- Title screen
- Developer: Tom Scripts
- Composer: Tom Scripts
- Engine: BasiEgaXorz
- Platform: Genesis
- Release: 2004
- Genre: Vehicle simulation
- Mode: Single-player

= Crazy Bus =

2004 video game

Crazy Bus (styled on the title screen as CRAZYBUS) is a 2004 unlicensed vehicle simulation game where the player drives a bus. Originally created as a tech demo, it was subsequently put on a ROM cartridge and published by an unauthorized 3rd party for the Sega Genesis. The game was developed by Venezuelan Tom Maneiro under the alias "Tom Scripts".

==History==
Crazy Bus was initially uploaded online as a software test program made for the Genesis. It was developed by Venezuelan Tom Scripts (real name Tom Maneiro). After attracting the attention of video game enthusiasts in the United States and elsewhere, a ROM cartridge was created by a third party, complete with cover art and a user manual. Neither the game's creator nor Sega were involved in the release of the cartridge.

==Gameplay==
The gameplay both in Version 2.0 and 1.0 simply consists of driving a 2D bus back and forth. Driving the bus forward accumulates points, with a highest possible score of 65,535 points (the maximum value that can be stored in an unsigned 16-bit integer). Driving the bus backwards subtracts points; however, points can roll over to the maximum score of 65,535. The game also allows the player to honk the horn of the bus. Players can choose between the following buses:

- Irizar Century 390 (Spanish)
- Busscar Jum Buss 360 (Brazilian)
- Encava 6000 (Venezuelan)
- A Generic School Bus
- Marcopolo Paradiso GV1150 (Brazilian)

The game's "soundtrack" music is composed of random tones, generated with a pseudorandom algorithm.

==Reception and legacy==
Crazy Bus has gained notoriety for its bizarre, scrambled music. The soundtrack has been described by Screen Rant as "one of the most over-the-top and intolerably shrill soundtracks of all time" and by CBR as "chaotic". The soundtrack was featured on the 2022 "Level Up: Gaming Soundtracks" episode of BBC Radio 3's Late Junction music programme.

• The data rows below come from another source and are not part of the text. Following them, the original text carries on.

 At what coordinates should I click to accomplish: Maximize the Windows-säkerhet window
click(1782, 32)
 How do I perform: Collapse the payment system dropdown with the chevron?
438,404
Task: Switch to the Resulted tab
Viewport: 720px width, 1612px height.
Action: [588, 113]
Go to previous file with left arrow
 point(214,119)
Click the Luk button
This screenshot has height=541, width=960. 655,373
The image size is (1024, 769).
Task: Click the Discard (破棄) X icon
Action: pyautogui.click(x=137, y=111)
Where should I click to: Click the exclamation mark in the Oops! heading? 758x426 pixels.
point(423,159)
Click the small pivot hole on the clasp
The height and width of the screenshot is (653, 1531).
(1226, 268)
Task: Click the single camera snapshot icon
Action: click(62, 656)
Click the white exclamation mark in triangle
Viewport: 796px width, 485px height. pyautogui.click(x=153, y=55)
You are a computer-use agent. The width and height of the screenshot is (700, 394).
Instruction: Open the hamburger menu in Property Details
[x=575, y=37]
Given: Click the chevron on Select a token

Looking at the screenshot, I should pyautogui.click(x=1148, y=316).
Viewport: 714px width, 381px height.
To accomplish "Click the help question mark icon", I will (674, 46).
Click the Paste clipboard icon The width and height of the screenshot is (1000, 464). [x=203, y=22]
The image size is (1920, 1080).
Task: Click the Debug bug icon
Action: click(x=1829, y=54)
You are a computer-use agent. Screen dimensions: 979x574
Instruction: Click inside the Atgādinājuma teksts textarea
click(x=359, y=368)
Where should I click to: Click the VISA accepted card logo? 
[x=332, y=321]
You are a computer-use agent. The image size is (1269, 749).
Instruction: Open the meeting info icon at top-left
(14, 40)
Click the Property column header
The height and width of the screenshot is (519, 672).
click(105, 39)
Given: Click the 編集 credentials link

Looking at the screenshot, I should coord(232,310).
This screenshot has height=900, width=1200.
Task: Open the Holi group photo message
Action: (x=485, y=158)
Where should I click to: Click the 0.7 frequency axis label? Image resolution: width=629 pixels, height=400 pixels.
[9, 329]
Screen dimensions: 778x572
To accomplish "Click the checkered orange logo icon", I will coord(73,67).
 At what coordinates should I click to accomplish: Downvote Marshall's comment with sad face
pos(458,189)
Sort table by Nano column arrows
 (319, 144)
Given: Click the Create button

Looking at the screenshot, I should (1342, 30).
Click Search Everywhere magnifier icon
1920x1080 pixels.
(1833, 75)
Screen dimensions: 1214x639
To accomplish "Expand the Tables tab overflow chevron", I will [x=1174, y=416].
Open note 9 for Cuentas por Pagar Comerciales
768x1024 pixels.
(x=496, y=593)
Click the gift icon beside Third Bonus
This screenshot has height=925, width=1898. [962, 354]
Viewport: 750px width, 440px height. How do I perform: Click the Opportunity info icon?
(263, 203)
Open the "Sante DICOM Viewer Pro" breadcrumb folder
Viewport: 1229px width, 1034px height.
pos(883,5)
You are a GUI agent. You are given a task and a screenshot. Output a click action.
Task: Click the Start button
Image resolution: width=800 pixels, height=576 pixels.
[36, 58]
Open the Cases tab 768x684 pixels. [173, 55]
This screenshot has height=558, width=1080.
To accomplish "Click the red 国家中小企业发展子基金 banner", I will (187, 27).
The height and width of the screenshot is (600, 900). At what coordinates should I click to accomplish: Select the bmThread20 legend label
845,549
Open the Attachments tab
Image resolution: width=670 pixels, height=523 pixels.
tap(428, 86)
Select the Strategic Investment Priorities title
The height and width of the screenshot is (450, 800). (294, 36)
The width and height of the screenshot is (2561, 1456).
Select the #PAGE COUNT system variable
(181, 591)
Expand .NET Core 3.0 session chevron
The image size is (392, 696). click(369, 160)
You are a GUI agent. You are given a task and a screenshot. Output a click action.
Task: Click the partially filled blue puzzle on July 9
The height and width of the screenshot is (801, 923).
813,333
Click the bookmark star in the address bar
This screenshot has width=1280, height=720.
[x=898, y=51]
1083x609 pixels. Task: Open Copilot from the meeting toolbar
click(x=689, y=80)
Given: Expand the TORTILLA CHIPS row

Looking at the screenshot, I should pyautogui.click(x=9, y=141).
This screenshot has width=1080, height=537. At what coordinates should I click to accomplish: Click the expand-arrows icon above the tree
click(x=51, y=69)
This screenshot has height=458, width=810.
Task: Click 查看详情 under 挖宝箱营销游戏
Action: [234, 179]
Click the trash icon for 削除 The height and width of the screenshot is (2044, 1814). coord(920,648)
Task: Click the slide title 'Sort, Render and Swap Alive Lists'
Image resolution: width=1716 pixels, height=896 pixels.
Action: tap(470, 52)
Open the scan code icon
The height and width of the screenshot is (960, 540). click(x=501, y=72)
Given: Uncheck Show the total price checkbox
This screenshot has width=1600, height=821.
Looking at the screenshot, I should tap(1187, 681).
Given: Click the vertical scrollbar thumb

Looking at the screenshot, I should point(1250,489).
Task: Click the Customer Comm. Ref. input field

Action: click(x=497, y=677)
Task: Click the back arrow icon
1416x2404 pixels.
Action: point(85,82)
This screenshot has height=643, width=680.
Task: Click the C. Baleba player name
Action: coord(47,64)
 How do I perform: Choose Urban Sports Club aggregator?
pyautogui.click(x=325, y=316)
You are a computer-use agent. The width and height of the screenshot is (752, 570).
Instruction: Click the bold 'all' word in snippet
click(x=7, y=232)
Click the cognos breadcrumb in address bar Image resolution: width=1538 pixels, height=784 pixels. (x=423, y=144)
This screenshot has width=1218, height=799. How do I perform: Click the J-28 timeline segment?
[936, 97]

In 2014, the game was reviewed in episode 124 of the popular web series Angry Video Game Nerd, where all aspects of the game were criticized for poor quality. According to a 2021 report published by the University of Carabobo, while Crazy Bus did not achieve commercial success as a pirated game, the subsequent popularity of Crazy Bus drew attention to other games published in Venezuela.

The game has been played by YouTubers and Twitch streamers who treat it as a strange novelty.